I am a bit confused about the impact of cublasComputeType_t
on computation when using the cublasGemmEx API.
For example, my A, B, and C matrices are all of type float
.
When cublasComputeType_t=CUBLAS_COMPUTE_32F_FAST_16F
, does this mean that within the kernel, the data types of matrices A and B will first be converted to half and stored in registers, and then tensor core calculations will be performed?
Although Tensor Core supports half-float and half->half types, in this case, the kernel should select the tensor core of half ->half for calculation (for CUBLAS_COMPUTE.32F_FAST_16F
), and only convert the data type to float when writing the final result.
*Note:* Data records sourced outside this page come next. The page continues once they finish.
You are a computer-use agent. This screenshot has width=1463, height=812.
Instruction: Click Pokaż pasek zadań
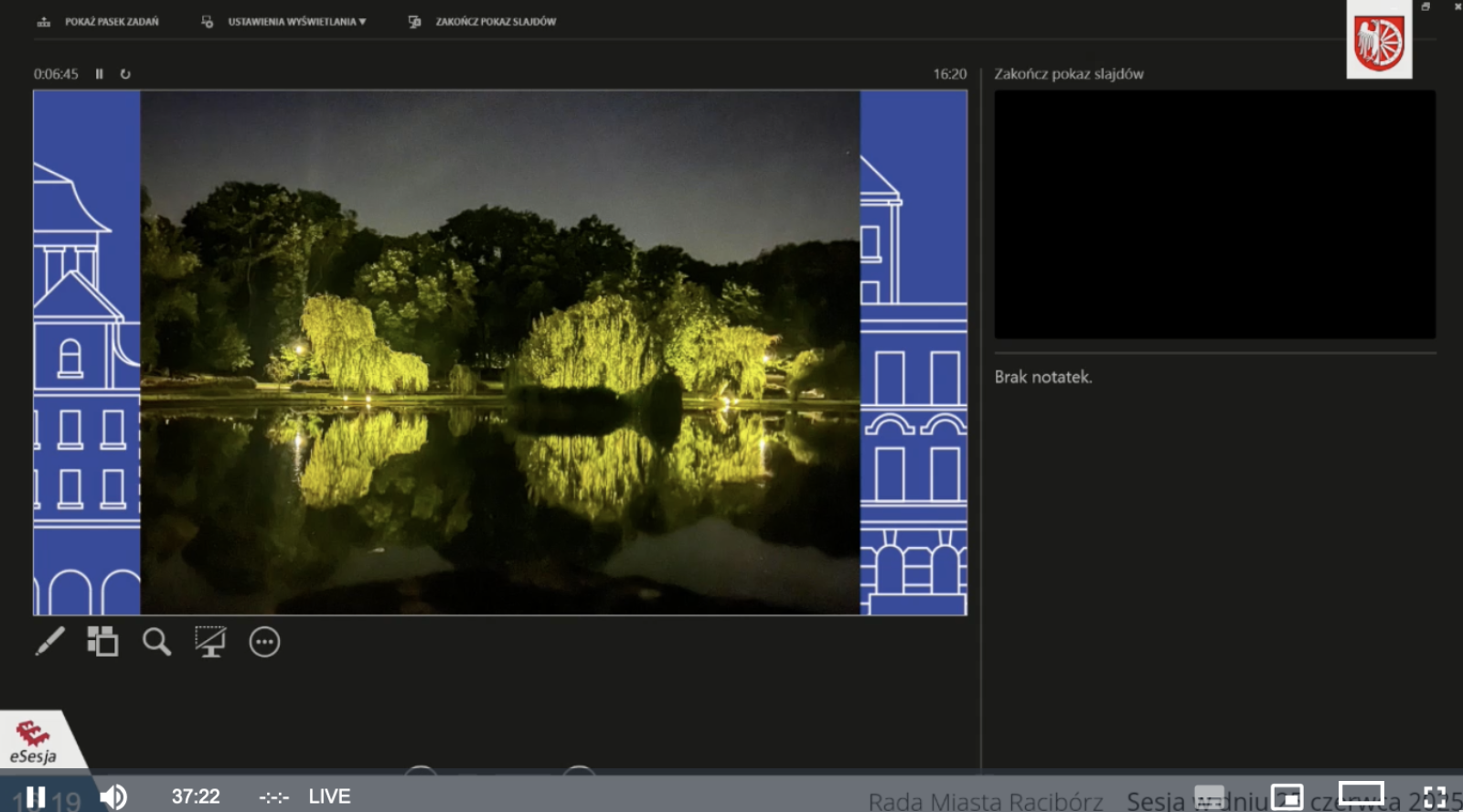[x=110, y=22]
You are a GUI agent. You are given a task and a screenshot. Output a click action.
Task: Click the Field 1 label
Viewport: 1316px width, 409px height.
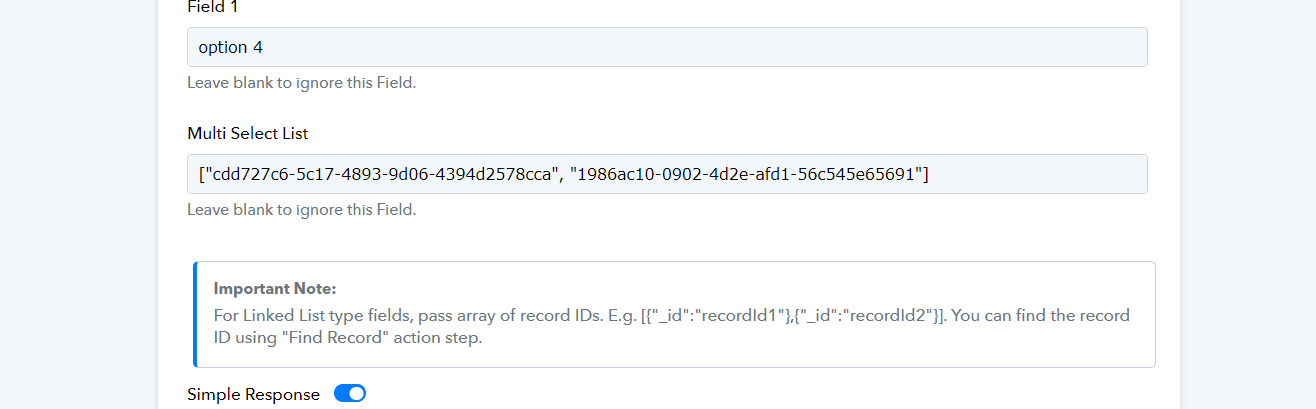pyautogui.click(x=213, y=6)
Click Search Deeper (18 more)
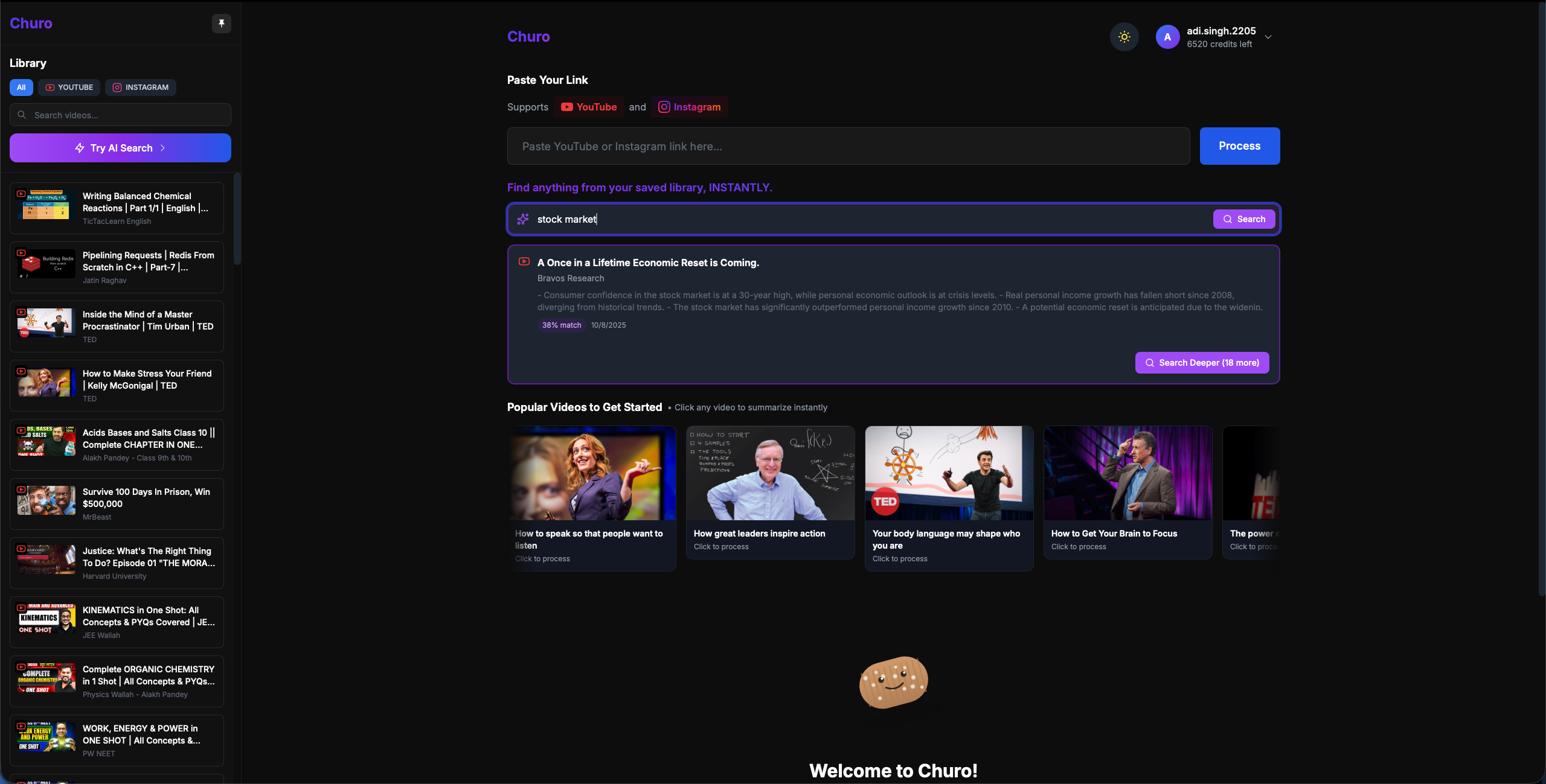 pos(1202,363)
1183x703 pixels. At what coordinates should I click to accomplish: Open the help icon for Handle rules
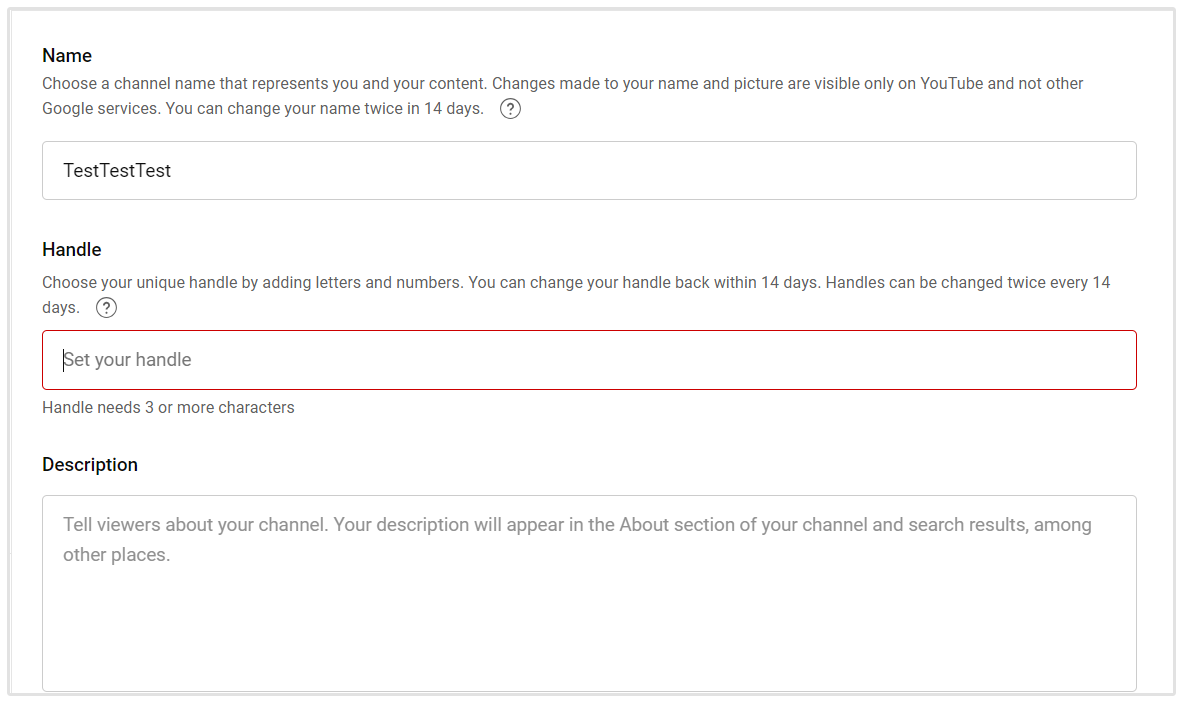click(106, 307)
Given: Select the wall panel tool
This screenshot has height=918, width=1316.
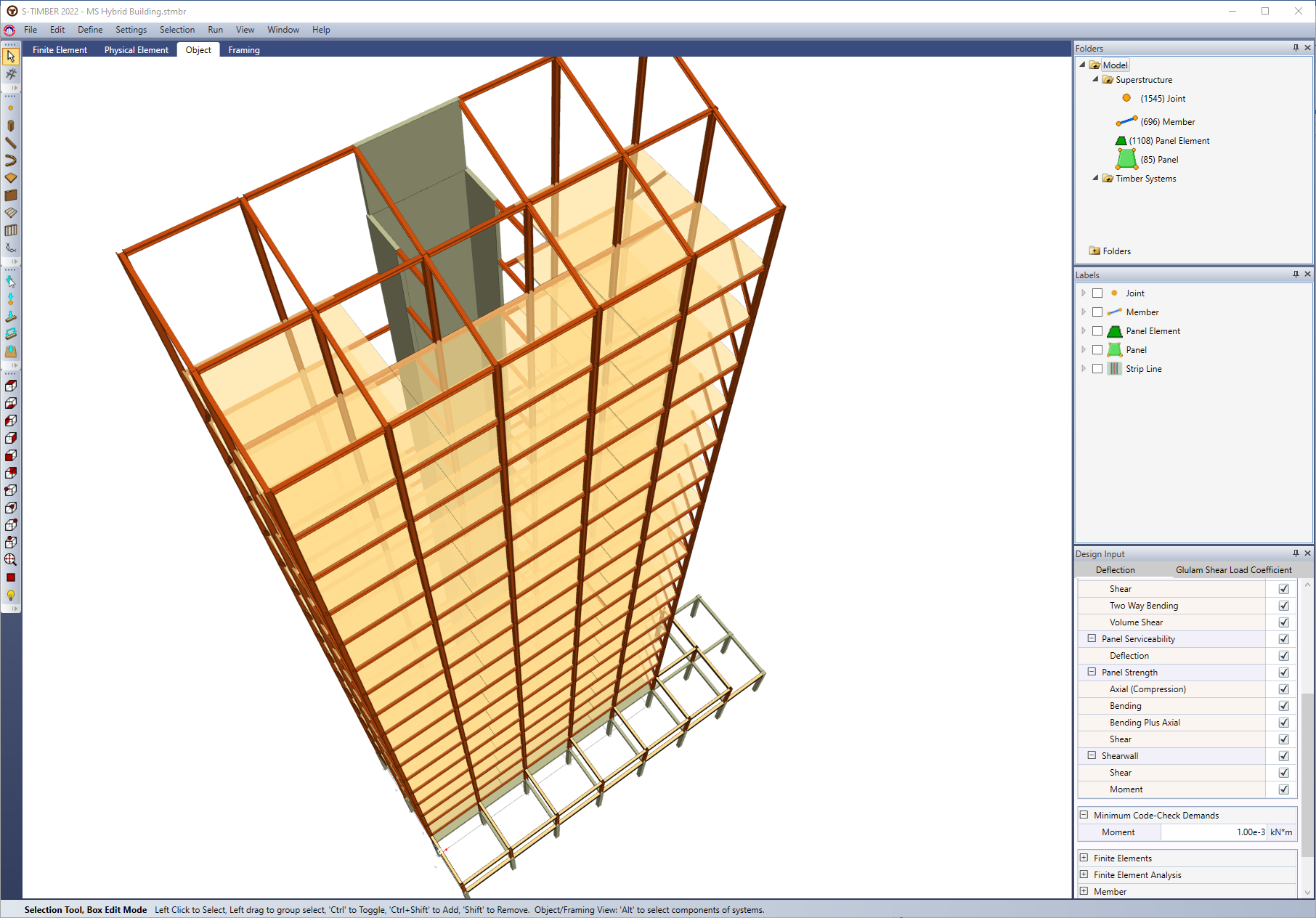Looking at the screenshot, I should coord(11,195).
Is my understanding above correct?
This is only a hint that cuBLAS could do the downcast. But it is not mandatory. The best suggestion would be to try _TF32
and _16F
and pick whatever improves the performance and keeps the result precision that is good for you.
On the question of TC using half->half or half->float, accumulating into half register outputs will result in even more precision loss, and a few performance speedups. I cannot answer what cuBLAS does in this specific case, but if supported, it would be wise for it to pick half->float tensor cores.
cuBLAS uses a lot of different algorithms under the hood, so you really need to benchmark using your specific hardware, precisions, matrix sizes, leading dimensions, transpositions, etc. You can run your kernel and inspect what instructions are being executed under Nsight Compute.